I was fain to bow at so much civility. Yet he was laughing softly all the while, and there was a covert look in his eye that I mistrusted.
“Would you say that I had been drinking,” said he, “if I declare to you upon my honour that London never was in Spain at all?”
“I take it nowise amiss, sir; yet if London is no part of Spain I fail to see how it can be the centre of the world.”
For the moment I feared this extraordinary man would fall from his stool, so forcibly did his laughter ascend to the roof. I felt some discomposure, for surely such an action was no part of courtesy. Judging, however, that it is the first business of the polite to refrain from outfacing the rude with their own manners, I gathered all my patience and said, not without haughtiness, I fear: “Sir, are you not from foreign parts?”
“Nay, my young son of the Spains, I am come to foreign parts, if that is your question.
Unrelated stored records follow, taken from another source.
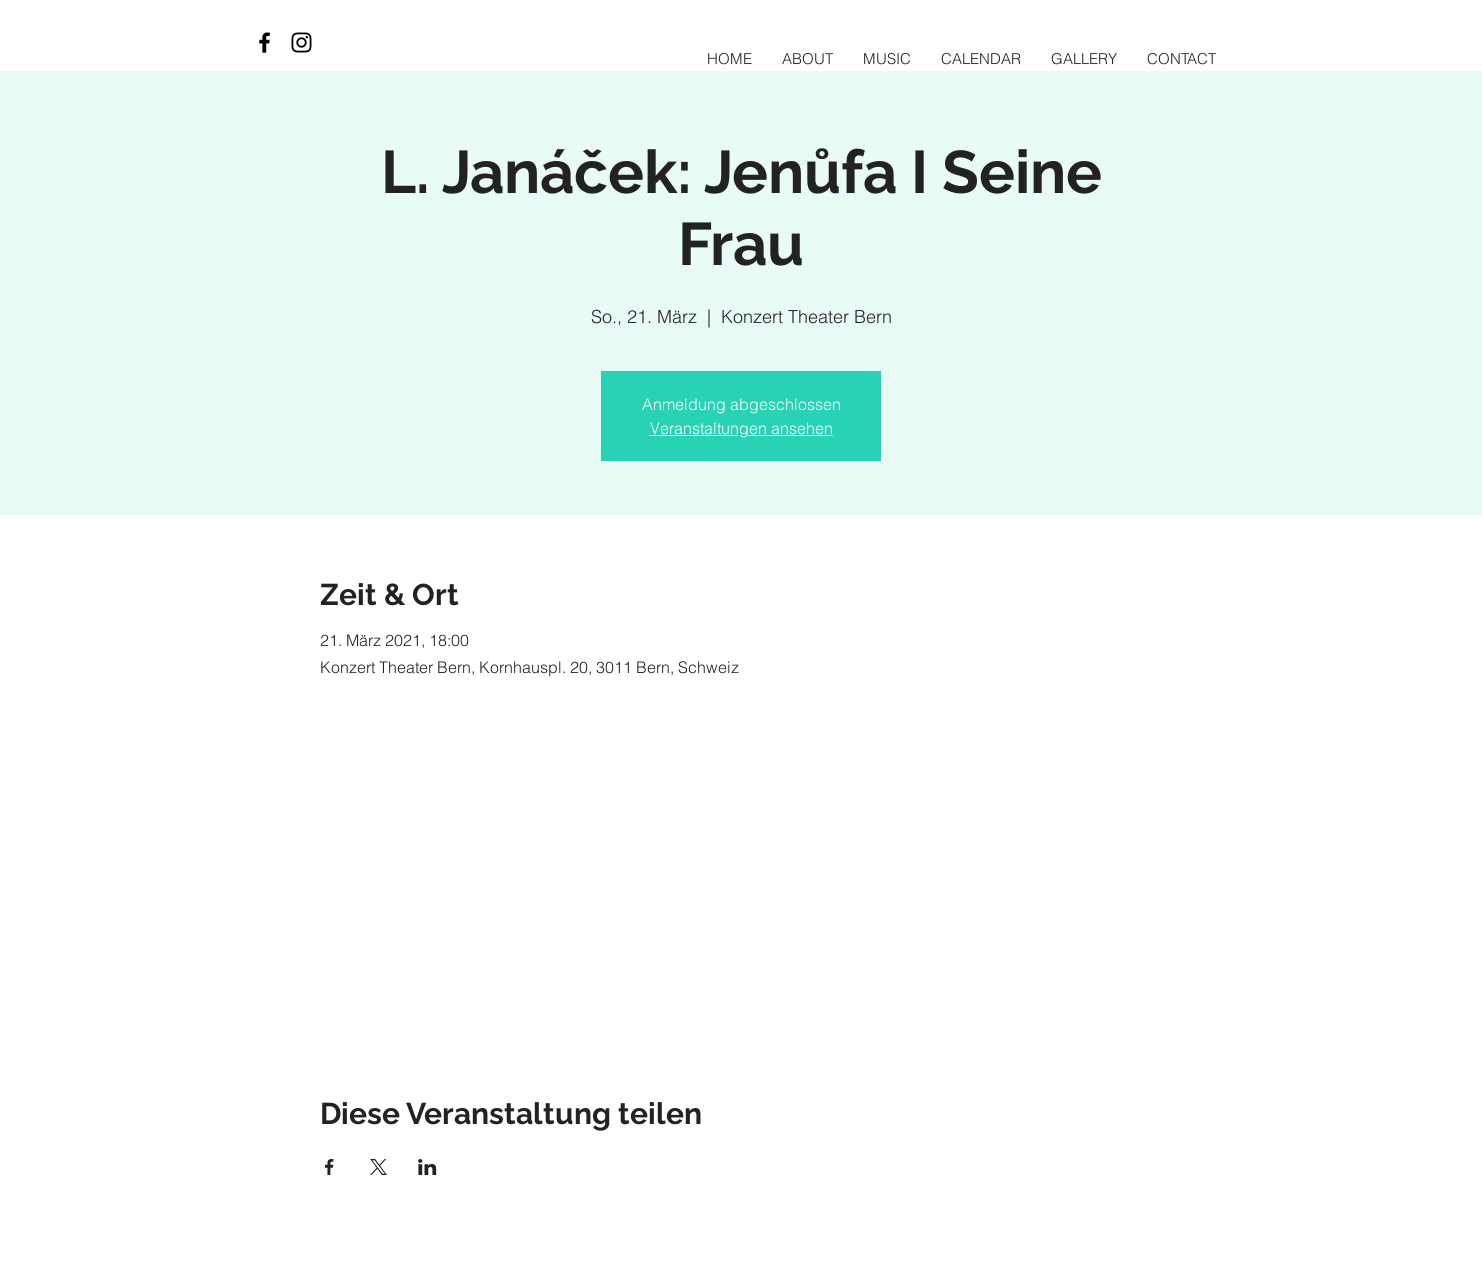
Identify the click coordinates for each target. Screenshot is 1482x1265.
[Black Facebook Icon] (264, 42)
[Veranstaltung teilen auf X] (378, 1167)
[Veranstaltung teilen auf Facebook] (329, 1167)
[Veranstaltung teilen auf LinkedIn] (427, 1167)
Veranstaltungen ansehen (741, 428)
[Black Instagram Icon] (301, 42)
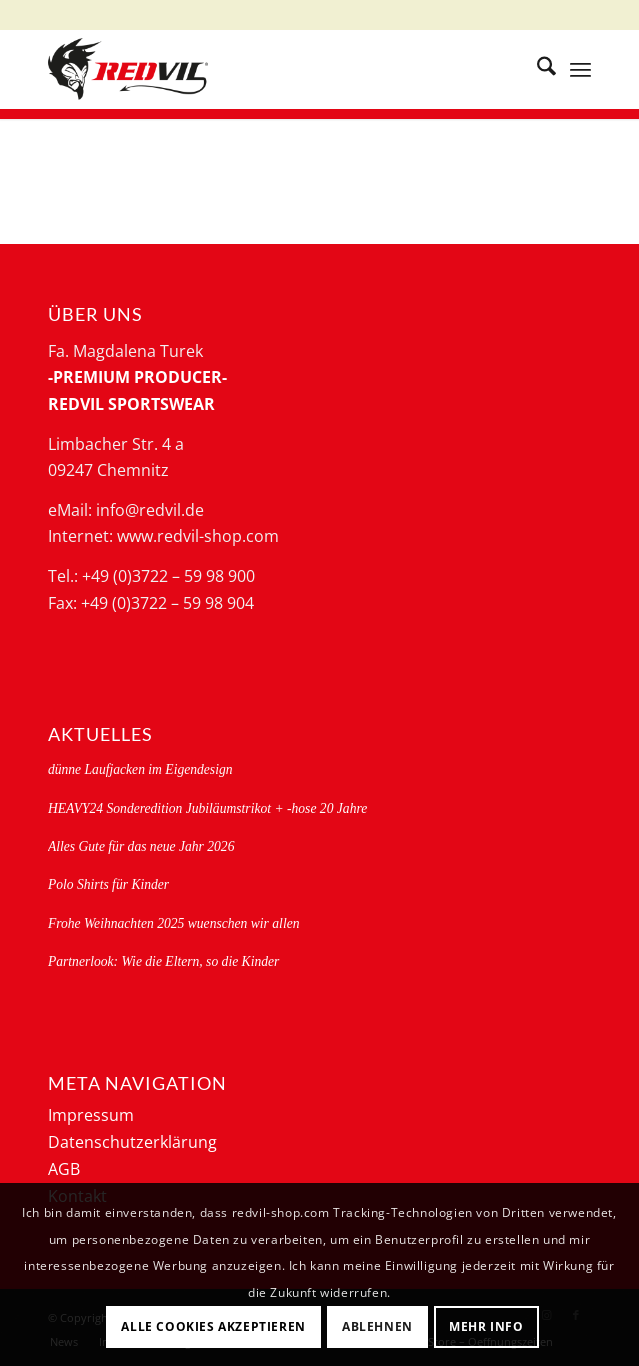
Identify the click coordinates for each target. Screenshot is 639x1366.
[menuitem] (536, 69)
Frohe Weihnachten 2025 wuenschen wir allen (174, 923)
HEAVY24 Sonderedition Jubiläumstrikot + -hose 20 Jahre (207, 808)
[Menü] (580, 69)
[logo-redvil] (265, 69)
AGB (64, 1169)
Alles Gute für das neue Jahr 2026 (141, 846)
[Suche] (536, 69)
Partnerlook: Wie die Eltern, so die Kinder (163, 961)
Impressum (91, 1115)
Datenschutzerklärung (132, 1142)
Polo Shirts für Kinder (108, 884)
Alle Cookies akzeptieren (213, 1326)
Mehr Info (486, 1326)
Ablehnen (377, 1326)
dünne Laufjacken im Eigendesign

I was born and bred in England; I am the natural son of an English king; I have dwelt in England half my years; and when I die my bones shall lie in England, for since the time of Uthyr Pendragon, the respected progenitor of an English sovereign, no scion of my name has left his bones to rot in a foreign climate.”
“England,” said I; “the land is as strange to me as far Cathay.”
It was in vain that I strove to recall what I had heard of this remote island country. Yet, as I could recollect nothing whatever about it, I was fain to believe that I had never heard of it at all.
CHAPTER III
OF THE EATING OF MEAT
No sooner had I made this confession than this remarkable man uttered a shout that filled the place like the report of a caliver.
“By my hand,” he cried, “what a nation! Have you ever heard of the moon, my son?”